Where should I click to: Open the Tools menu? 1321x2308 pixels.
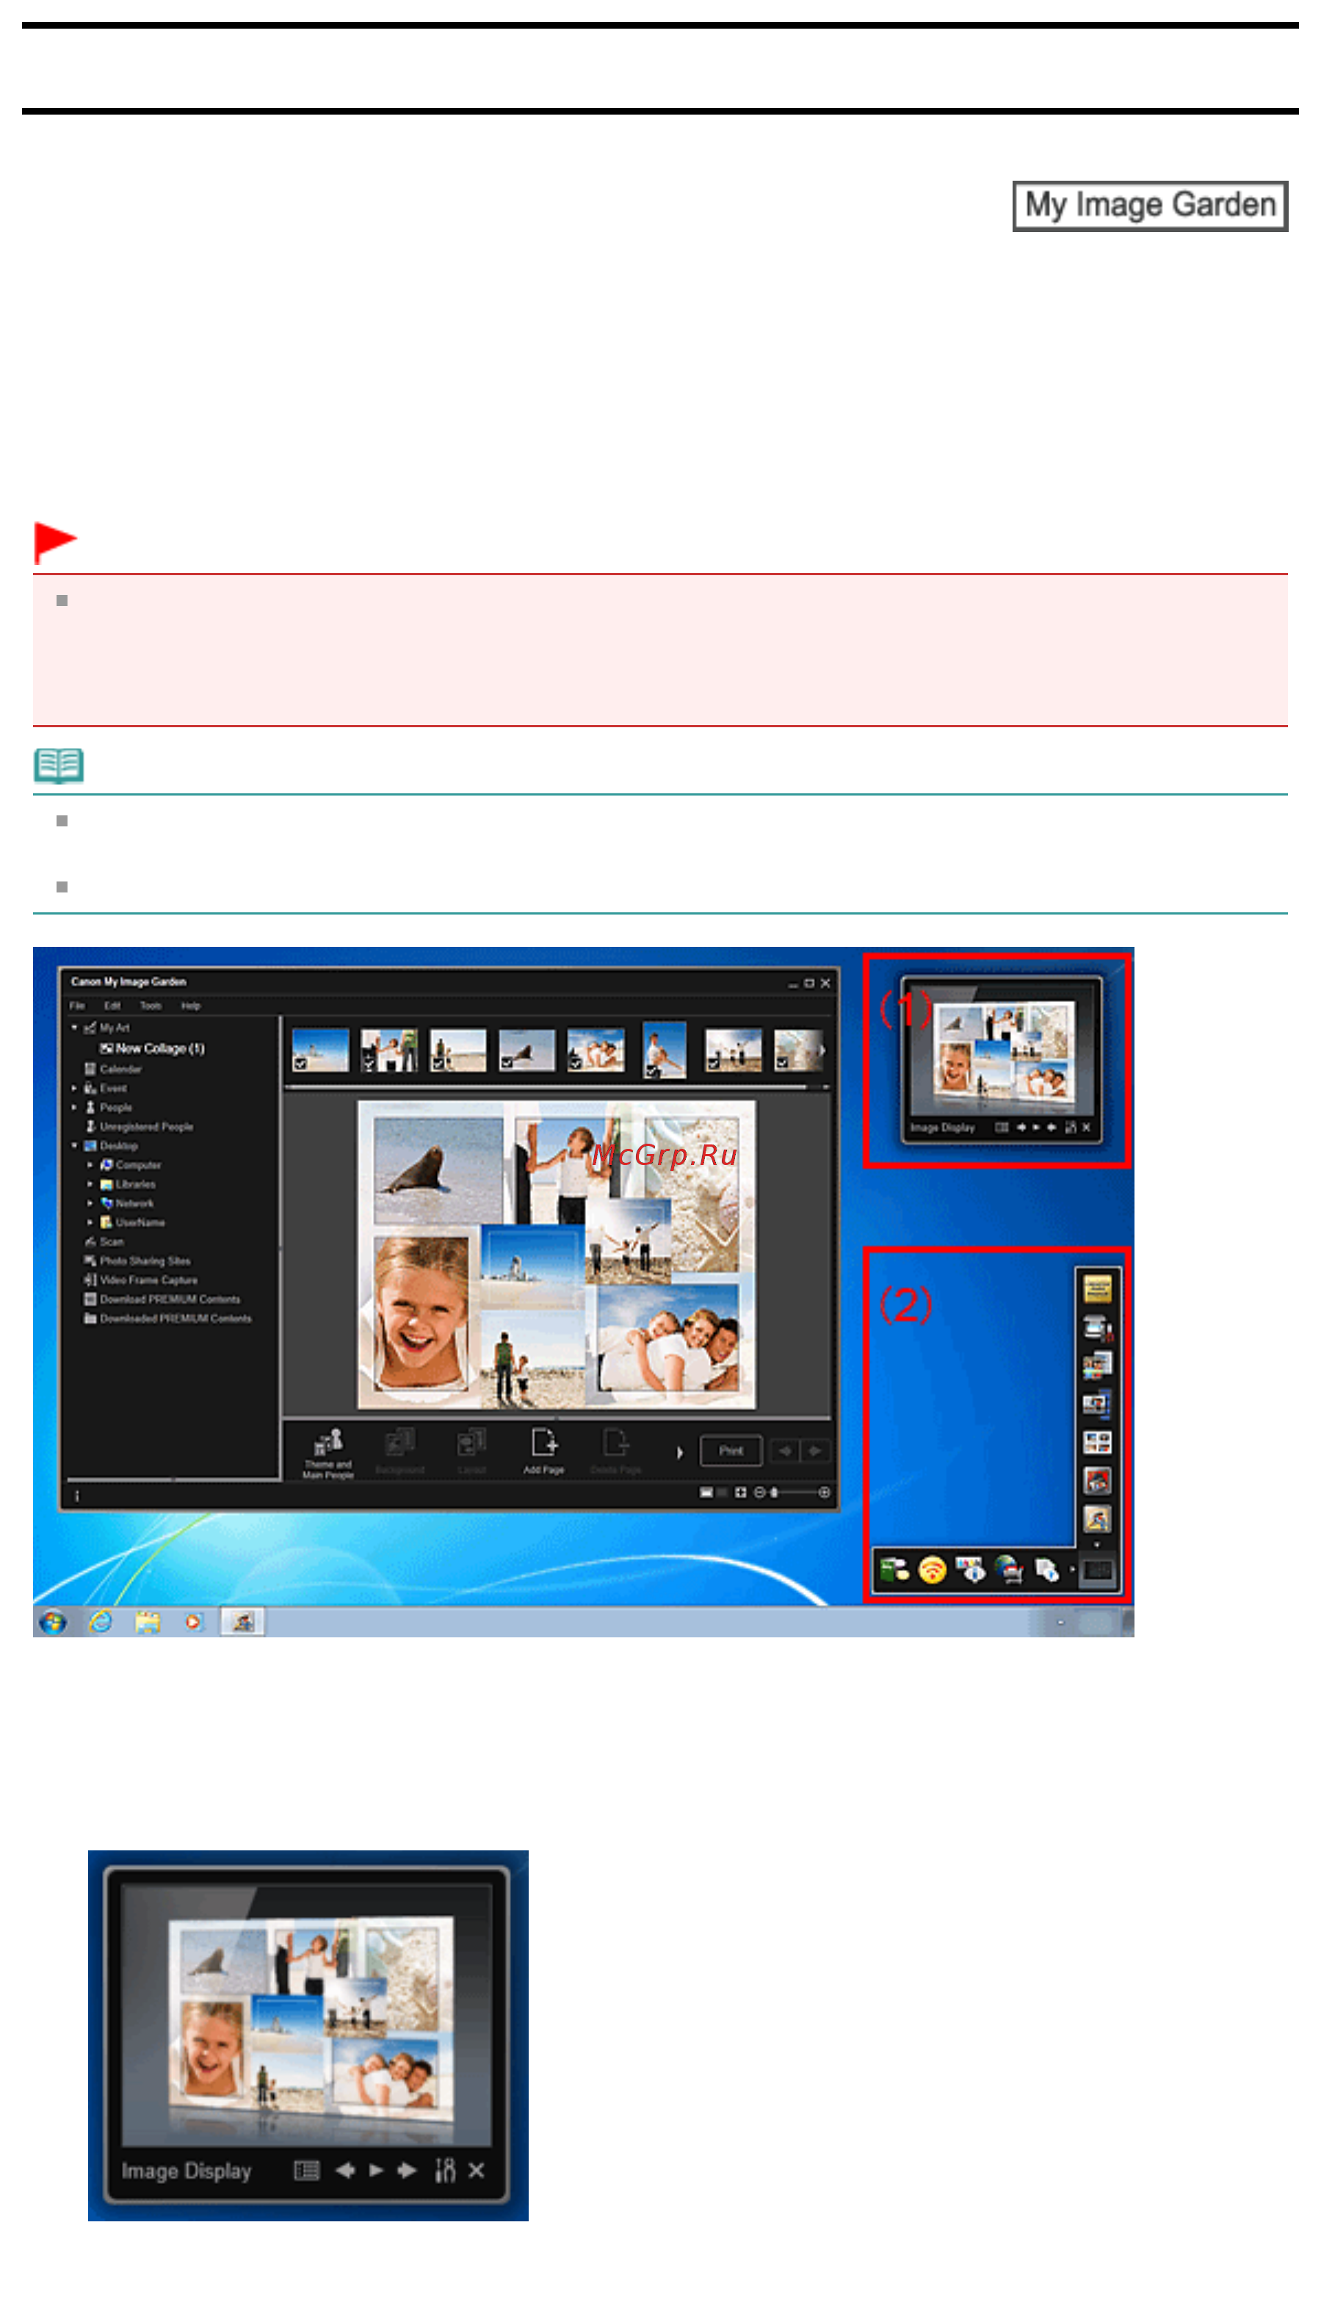coord(151,1006)
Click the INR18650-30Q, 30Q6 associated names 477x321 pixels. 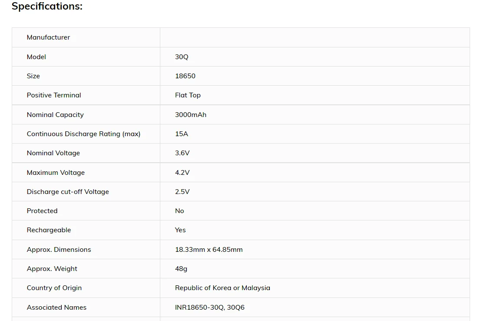point(210,308)
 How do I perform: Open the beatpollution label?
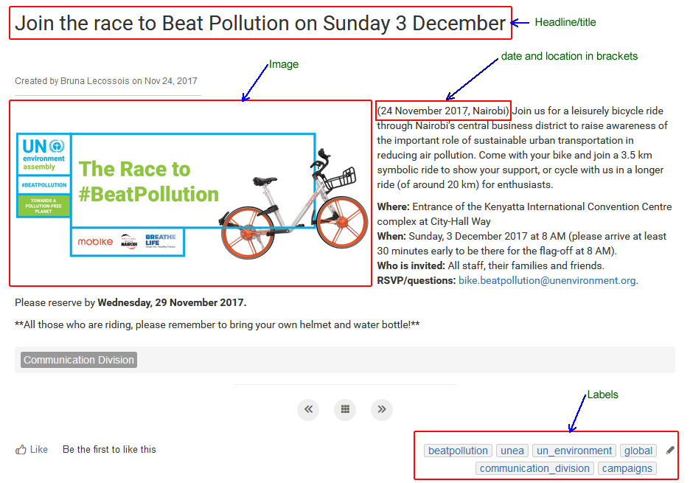click(458, 451)
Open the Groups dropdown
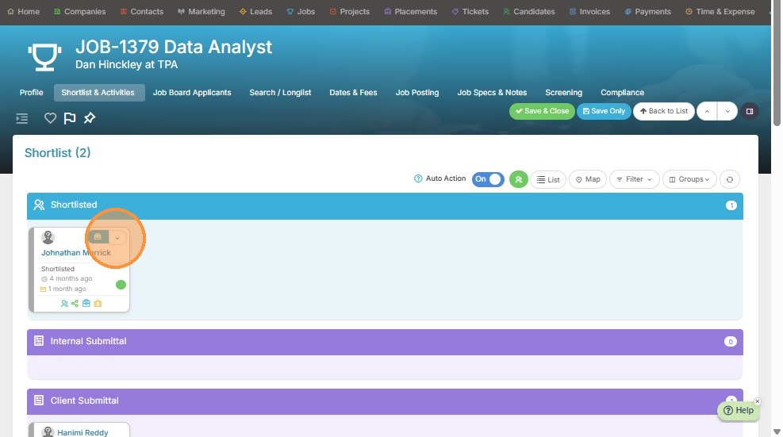The image size is (783, 437). pos(689,179)

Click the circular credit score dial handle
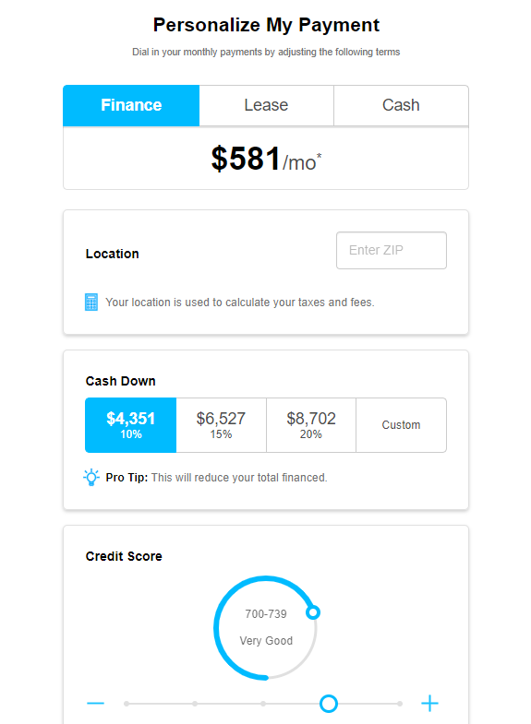coord(313,612)
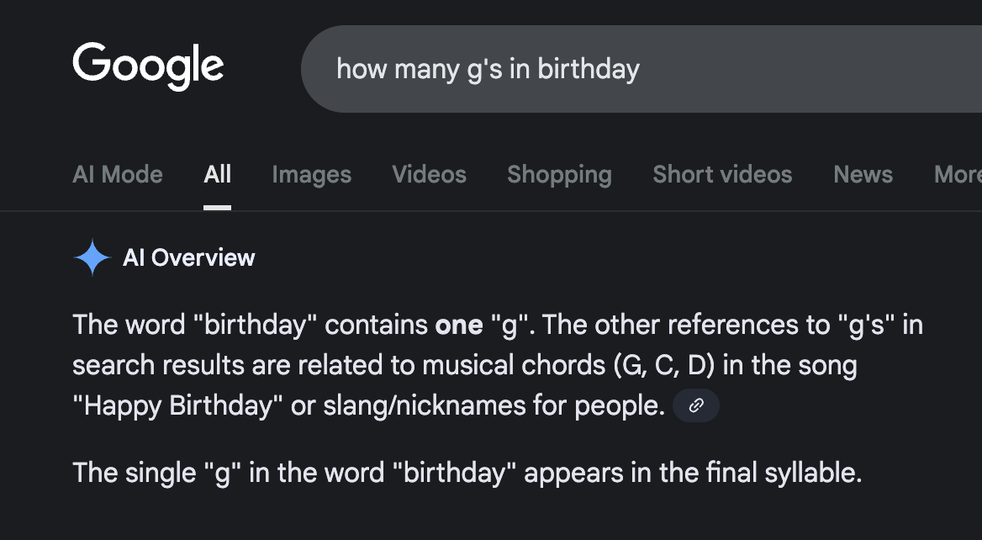Viewport: 982px width, 540px height.
Task: Click the bold word "one" in overview
Action: click(x=459, y=325)
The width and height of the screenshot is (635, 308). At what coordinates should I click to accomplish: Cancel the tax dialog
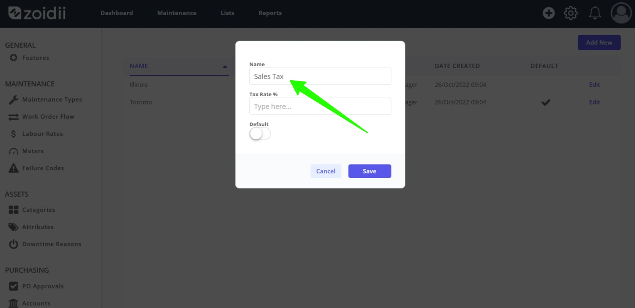tap(326, 171)
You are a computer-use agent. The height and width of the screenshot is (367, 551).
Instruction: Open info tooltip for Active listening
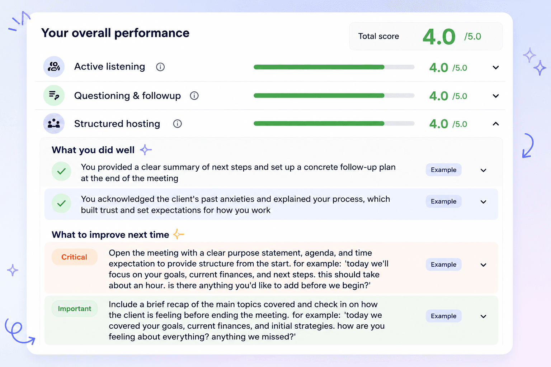coord(160,67)
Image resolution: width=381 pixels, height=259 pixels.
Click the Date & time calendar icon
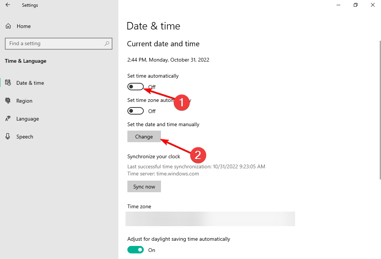pyautogui.click(x=8, y=83)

Work to be completed: Look above for the line holding "How do I perform: Open" and output everything from it down to the line holding "You are a computer-use", both ends included, exactly and without images.

Answer for the task:
 How do I perform: Open the beatpollution label?
click(458, 451)
Open the Groups dropdown
The image size is (783, 437). pos(689,179)

Click the circular credit score dial handle
coord(313,612)
Viewport: 982px width, 540px height.
Task: Click the bold word "one" in overview
Action: click(x=459, y=325)
The width and height of the screenshot is (635, 308). At what coordinates should I click to accomplish: Cancel the tax dialog
tap(326, 171)
You are a computer-use agent. The height and width of the screenshot is (367, 551).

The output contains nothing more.